Judy Wilson suffered  skull, facial, rib and scapular fractures in the crash. She now has a prosthetic skull and permanent brain softening. Pain and assorted disorders render her permanently unemployable, claims Wilson's attorney.

Harley-Davidson's lawyers counter that the dealership made no assertion of Wilson's Road Glide being ABS equipped and that the manufacturer puts the ABS icon on all bikes, "to make sure that those bikes that did have ABS would definitely have the icon in." There is nothing "odd or unique about having an ABS icon on a non-ABS bike," says the defence, adding that requiring separate tachometers for the two types of bikes would "bring the assembly line to a halt." In the  six years Harley-Davidson has offered the braking option, nobody has filed a claim or lawsuit or even complained to a dealer, claims the defence.

The defence lays the blame for the accident squarely on Wilson, saying: "He should have known the bike's features after riding it for 15 months and 12,000 miles. If the icon doesn't light up when you start the bike, anybody should know you don't have ABS."

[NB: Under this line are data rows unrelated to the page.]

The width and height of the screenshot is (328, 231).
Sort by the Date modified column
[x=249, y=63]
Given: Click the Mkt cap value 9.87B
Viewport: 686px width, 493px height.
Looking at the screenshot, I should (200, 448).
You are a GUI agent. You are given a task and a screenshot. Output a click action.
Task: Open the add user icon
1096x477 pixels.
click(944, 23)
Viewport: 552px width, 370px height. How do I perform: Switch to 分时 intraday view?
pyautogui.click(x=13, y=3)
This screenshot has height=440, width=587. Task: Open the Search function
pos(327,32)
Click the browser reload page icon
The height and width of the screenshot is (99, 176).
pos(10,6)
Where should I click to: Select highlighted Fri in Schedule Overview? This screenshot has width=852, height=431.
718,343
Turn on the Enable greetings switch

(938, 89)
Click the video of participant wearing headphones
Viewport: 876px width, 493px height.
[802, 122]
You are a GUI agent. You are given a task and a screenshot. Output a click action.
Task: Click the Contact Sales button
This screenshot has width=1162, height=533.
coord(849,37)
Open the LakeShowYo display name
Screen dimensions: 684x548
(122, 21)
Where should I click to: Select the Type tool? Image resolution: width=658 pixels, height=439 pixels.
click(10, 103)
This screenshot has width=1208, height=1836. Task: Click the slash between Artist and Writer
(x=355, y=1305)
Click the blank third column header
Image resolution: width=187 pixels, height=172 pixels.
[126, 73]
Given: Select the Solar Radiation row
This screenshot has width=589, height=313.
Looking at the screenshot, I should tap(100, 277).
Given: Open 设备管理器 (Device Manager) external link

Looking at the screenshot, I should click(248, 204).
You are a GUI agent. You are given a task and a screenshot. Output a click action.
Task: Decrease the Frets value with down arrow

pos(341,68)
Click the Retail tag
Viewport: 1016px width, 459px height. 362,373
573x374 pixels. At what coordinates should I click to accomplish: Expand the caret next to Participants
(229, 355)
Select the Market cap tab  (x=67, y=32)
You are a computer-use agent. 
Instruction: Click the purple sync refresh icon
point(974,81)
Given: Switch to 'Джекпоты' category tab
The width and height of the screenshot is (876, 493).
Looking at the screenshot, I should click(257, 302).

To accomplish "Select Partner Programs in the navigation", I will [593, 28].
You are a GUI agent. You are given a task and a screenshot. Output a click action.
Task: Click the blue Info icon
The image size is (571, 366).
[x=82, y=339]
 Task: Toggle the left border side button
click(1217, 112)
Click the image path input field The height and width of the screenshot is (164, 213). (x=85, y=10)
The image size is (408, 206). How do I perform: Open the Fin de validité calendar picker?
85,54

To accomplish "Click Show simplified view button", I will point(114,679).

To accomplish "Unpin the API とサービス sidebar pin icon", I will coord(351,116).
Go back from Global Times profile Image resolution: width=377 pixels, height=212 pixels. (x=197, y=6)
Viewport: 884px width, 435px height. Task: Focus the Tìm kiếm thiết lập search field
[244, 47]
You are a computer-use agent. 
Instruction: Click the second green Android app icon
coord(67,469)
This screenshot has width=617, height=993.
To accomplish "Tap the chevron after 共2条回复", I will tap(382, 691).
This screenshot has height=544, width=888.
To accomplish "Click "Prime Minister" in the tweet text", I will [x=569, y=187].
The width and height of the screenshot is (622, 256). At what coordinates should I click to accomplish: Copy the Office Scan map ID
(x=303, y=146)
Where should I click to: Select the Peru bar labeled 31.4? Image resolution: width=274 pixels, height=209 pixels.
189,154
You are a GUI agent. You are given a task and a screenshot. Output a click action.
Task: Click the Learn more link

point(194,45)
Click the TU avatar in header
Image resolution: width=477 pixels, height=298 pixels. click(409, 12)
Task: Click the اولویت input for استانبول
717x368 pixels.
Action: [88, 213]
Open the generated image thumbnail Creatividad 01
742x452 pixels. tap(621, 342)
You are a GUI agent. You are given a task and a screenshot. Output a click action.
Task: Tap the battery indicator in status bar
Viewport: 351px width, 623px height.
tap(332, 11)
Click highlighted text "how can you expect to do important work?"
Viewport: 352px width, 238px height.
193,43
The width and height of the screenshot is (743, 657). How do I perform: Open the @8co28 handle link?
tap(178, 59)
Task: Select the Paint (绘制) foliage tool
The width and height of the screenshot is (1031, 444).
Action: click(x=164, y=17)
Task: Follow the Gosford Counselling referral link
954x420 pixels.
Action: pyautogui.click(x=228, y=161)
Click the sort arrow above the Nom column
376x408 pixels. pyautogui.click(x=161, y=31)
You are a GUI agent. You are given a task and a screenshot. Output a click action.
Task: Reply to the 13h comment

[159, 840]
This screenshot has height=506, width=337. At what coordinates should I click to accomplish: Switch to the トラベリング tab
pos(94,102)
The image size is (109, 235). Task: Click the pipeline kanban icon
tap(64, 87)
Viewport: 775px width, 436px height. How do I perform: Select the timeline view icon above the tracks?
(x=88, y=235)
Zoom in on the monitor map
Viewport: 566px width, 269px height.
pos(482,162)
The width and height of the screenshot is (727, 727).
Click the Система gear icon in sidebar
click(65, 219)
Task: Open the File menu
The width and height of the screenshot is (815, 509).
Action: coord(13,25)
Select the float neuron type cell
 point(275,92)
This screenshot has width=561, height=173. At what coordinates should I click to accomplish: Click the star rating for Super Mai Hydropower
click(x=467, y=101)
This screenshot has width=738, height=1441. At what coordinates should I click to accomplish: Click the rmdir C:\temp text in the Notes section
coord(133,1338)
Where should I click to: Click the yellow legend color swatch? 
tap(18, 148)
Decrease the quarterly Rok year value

The jury began deliberating the case on Thursday, deciding whether the ubiquitous ABS icon on post 2004 Harley-Davidson motorcycles constitutes a design flaw. If H-D is found at fault, the manufacturer would be liable to Judy Wilson for 2.6 million dollars in damages and no doubt forced to issue a massive recall. Such a precedent-setting decision in litigation-frenzied America could also compel all motorcycle manufacturers to produce separate ABS- and non-ABS-iconed consoles for their ABS-optional U.S. machines.